As the weather has warmed up, I have noticed more and more reptiles and amphibians on my daily walks. First, it was the turtles soaking up the rays of sunlight on an otherwise chilly day. Then came the frogs, and the other afternoon I came across a little Northern water snake on the path. Despite his diminutive size this snake held his ground.
Yesterday I was delighted to come upon the American toad – Anaxyrus americanus – of my youth. Unbeknownst to my youthful self, they were classified as Bufo americanus in those days. We loved to find them. We would hold them, and they would excrete a “urine” in response, and after a period of boyhood tormenting we would release them, because even then we had been taught that natural things have the right to their own life and domain.
I didn’t touch the toad I found yesterday, and he just froze in the path confident in his camouflage. You think immediately of princes under the spell of witches waiting to be kissed by a kind-hearted maiden. That is, of course, the Ovidian stuff of metamorphic myth, where things judged ugly may be transformed. Who is the ugly one? Remember though, that there is change in nature. Egg clusters become tadpoles, and tadpoles become frogs. Fuzzy goslings soon become geese. And verdant leaves take on the hues of autumn. It is far from a static world and these changes are as dramatic as princes changed to toads.

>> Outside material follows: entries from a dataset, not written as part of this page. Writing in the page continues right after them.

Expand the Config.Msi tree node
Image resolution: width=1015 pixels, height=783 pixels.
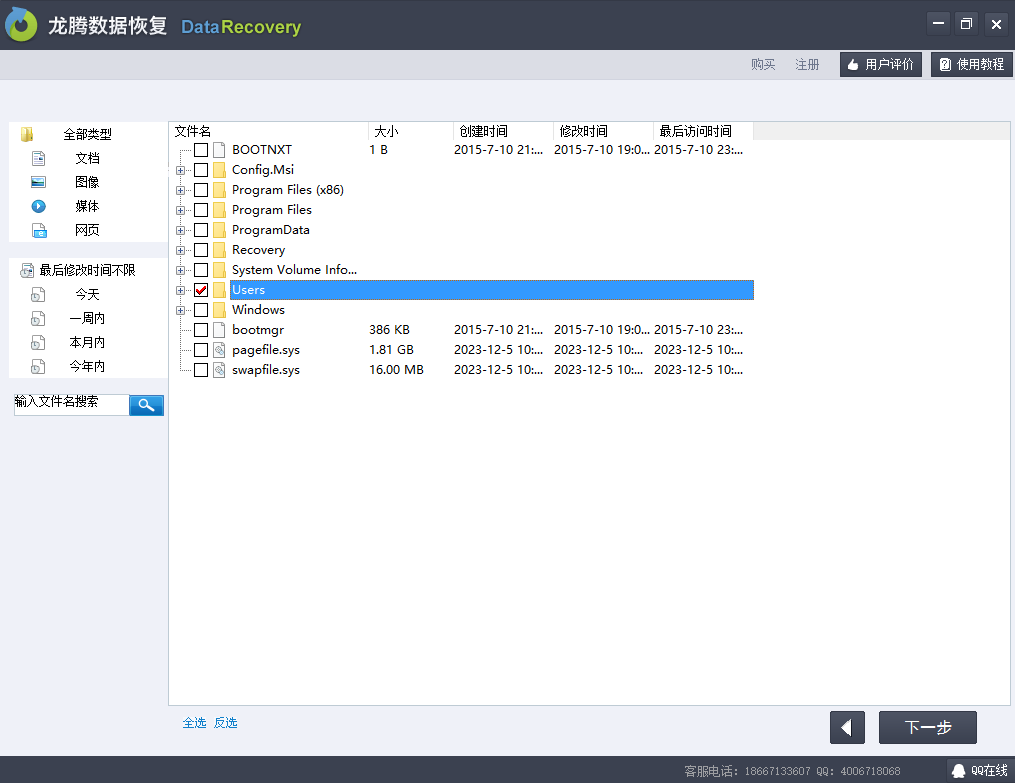coord(181,169)
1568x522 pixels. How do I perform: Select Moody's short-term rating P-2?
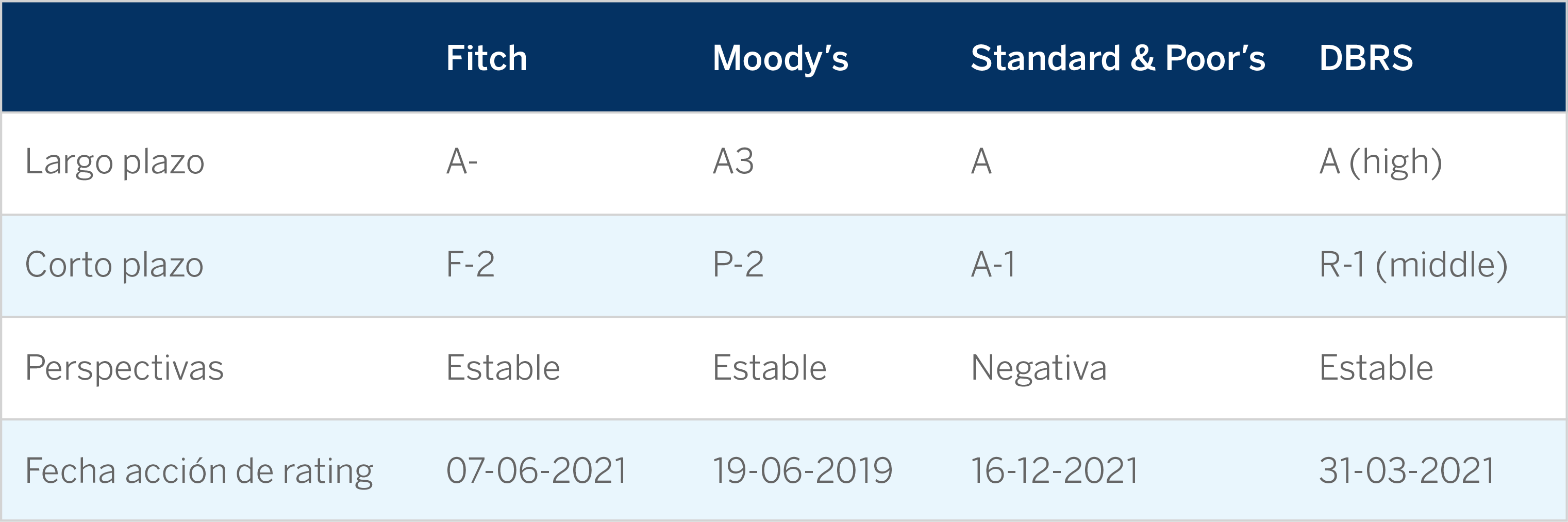coord(738,264)
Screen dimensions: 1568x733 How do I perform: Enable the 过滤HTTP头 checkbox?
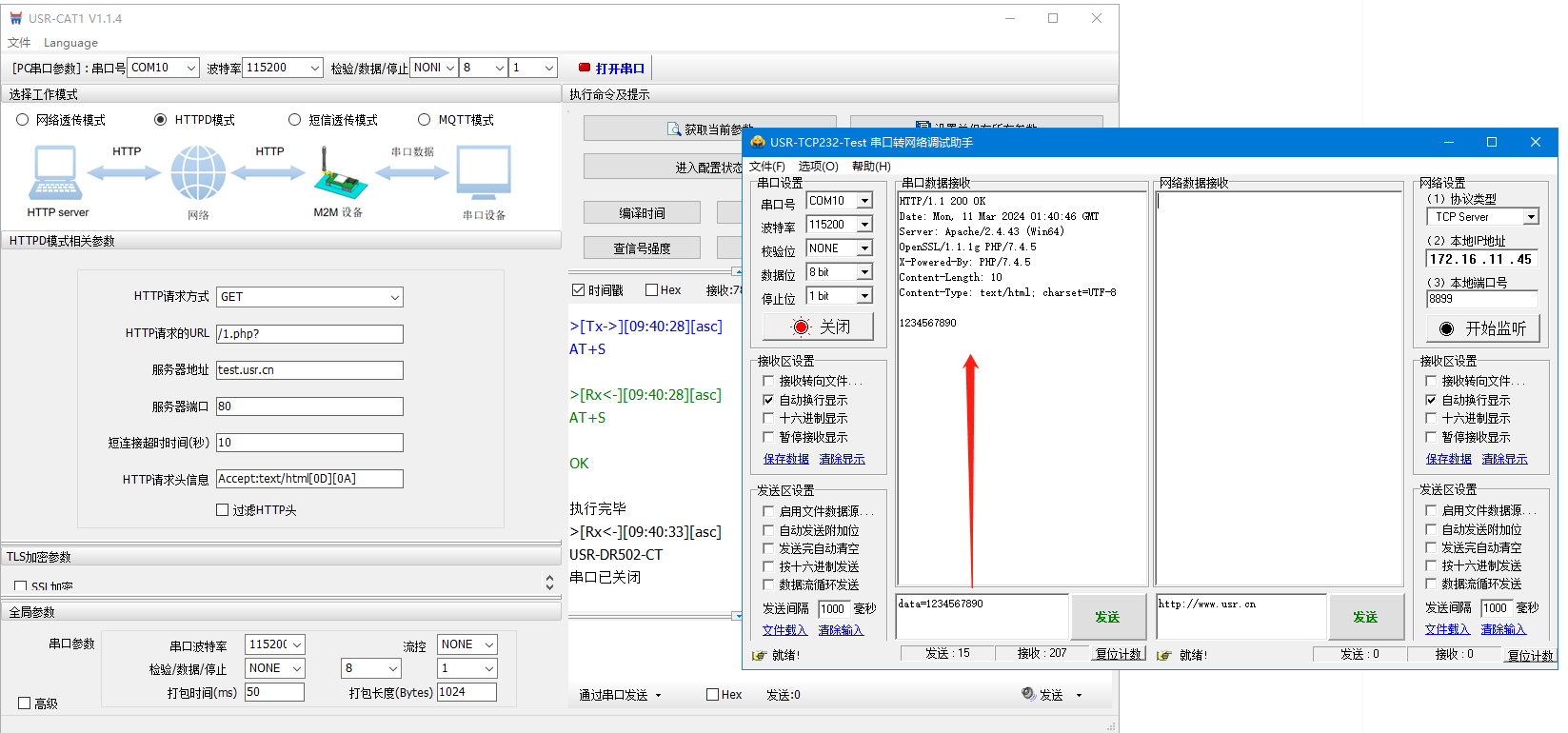point(223,510)
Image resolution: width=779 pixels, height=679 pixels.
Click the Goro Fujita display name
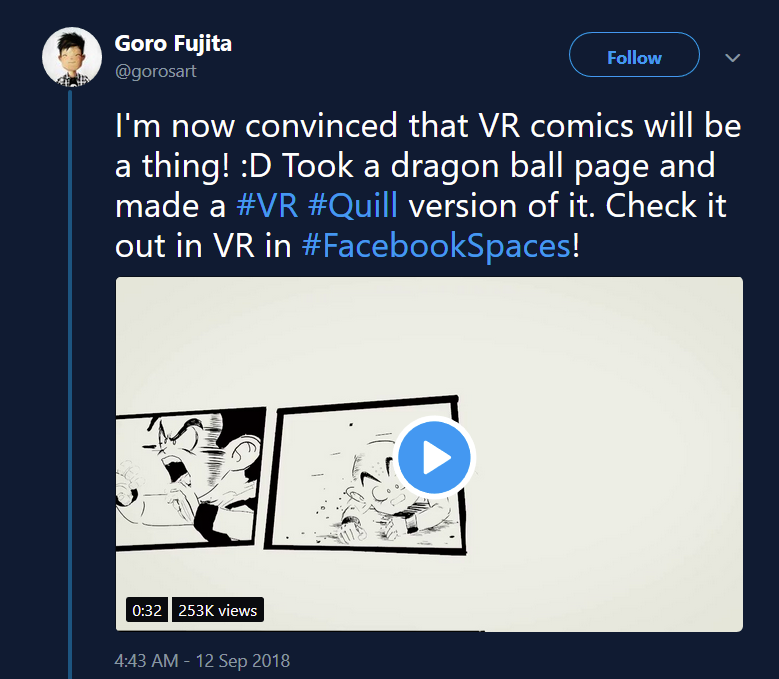coord(173,44)
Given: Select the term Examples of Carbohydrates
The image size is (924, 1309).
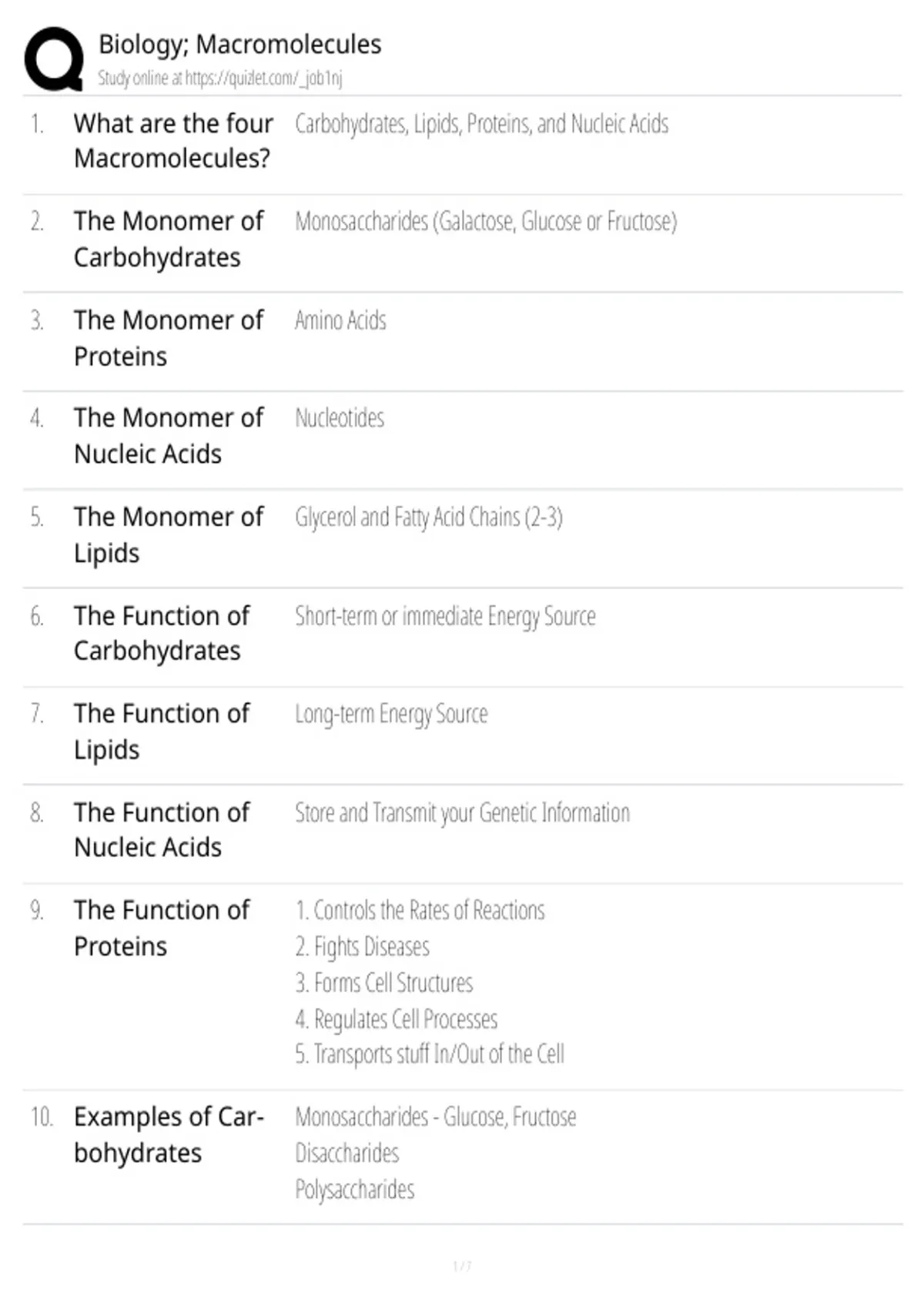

I conceived of the image of Figure 1 and I took it with my IPhone, which does a wonderful job of macrophotography. Indeed, I should say an amazing job of it. I was troubled by the top views that I kept getting, which really didn’t show the eyes. So I got down on the ground with the toad and held my camera sidewards on the earth within inches of him. The result is Figure 1, and I am pretty pleased with the effect.